#### Aim of the exercise
Copy out the lines below word for word, leaving nothing out.

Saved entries
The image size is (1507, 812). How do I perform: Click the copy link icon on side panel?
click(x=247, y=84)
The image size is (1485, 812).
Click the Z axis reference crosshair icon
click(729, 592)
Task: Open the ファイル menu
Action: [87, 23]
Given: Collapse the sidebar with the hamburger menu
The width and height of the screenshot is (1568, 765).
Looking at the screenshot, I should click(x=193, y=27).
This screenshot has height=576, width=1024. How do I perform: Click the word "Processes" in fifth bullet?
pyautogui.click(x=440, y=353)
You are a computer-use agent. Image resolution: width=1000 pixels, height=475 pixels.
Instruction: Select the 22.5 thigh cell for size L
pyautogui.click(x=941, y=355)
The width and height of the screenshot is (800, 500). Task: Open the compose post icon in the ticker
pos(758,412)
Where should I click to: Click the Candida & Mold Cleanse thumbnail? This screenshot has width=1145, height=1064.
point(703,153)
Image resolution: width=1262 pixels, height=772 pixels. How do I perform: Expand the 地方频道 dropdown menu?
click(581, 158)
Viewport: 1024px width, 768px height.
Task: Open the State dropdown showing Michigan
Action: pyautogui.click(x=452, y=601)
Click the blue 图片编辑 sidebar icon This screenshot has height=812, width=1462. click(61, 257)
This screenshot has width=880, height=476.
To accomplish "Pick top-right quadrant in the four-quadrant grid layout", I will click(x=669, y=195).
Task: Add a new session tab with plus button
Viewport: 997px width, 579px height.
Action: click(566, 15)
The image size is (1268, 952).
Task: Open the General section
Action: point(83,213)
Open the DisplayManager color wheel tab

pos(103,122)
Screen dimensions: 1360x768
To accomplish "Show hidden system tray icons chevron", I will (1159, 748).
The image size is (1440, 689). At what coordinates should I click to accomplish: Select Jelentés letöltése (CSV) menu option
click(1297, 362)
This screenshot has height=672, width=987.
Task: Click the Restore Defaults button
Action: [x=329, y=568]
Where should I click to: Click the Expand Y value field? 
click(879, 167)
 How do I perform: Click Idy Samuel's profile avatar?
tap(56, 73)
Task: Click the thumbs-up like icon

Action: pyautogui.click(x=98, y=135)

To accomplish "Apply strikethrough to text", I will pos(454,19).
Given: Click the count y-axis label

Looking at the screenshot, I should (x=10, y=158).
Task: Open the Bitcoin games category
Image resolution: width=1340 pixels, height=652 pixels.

#### Final answer
The image size is (1507, 812). How do I perform: Click the copy link icon on side panel?
click(x=247, y=84)
The image size is (1485, 812).
Click the Z axis reference crosshair icon
click(729, 592)
Task: Open the ファイル menu
Action: [87, 23]
Given: Collapse the sidebar with the hamburger menu
The width and height of the screenshot is (1568, 765).
Looking at the screenshot, I should click(x=193, y=27).
This screenshot has height=576, width=1024. How do I perform: Click the word "Processes" in fifth bullet?
pyautogui.click(x=440, y=353)
You are a computer-use agent. Image resolution: width=1000 pixels, height=475 pixels.
Instruction: Select the 22.5 thigh cell for size L
pyautogui.click(x=941, y=355)
The width and height of the screenshot is (800, 500). Task: Open the compose post icon in the ticker
pos(758,412)
Where should I click to: Click the Candida & Mold Cleanse thumbnail? This screenshot has width=1145, height=1064.
point(703,153)
Image resolution: width=1262 pixels, height=772 pixels. How do I perform: Expand the 地方频道 dropdown menu?
click(581, 158)
Viewport: 1024px width, 768px height.
Task: Open the State dropdown showing Michigan
Action: pyautogui.click(x=452, y=601)
Click the blue 图片编辑 sidebar icon This screenshot has height=812, width=1462. click(61, 257)
This screenshot has width=880, height=476.
To accomplish "Pick top-right quadrant in the four-quadrant grid layout", I will click(x=669, y=195).
Task: Add a new session tab with plus button
Viewport: 997px width, 579px height.
Action: click(566, 15)
The image size is (1268, 952).
Task: Open the General section
Action: point(83,213)
Open the DisplayManager color wheel tab

pos(103,122)
Screen dimensions: 1360x768
To accomplish "Show hidden system tray icons chevron", I will (1159, 748).
The image size is (1440, 689). At what coordinates should I click to accomplish: Select Jelentés letöltése (CSV) menu option
click(1297, 362)
This screenshot has height=672, width=987.
Task: Click the Restore Defaults button
Action: [x=329, y=568]
Where should I click to: Click the Expand Y value field? 
click(879, 167)
 How do I perform: Click Idy Samuel's profile avatar?
tap(56, 73)
Task: Click the thumbs-up like icon

Action: pyautogui.click(x=98, y=135)

To accomplish "Apply strikethrough to text", I will pos(454,19).
Given: Click the count y-axis label

Looking at the screenshot, I should (x=10, y=158).
Task: Open the Bitcoin games category
Image resolution: width=1340 pixels, height=652 pixels.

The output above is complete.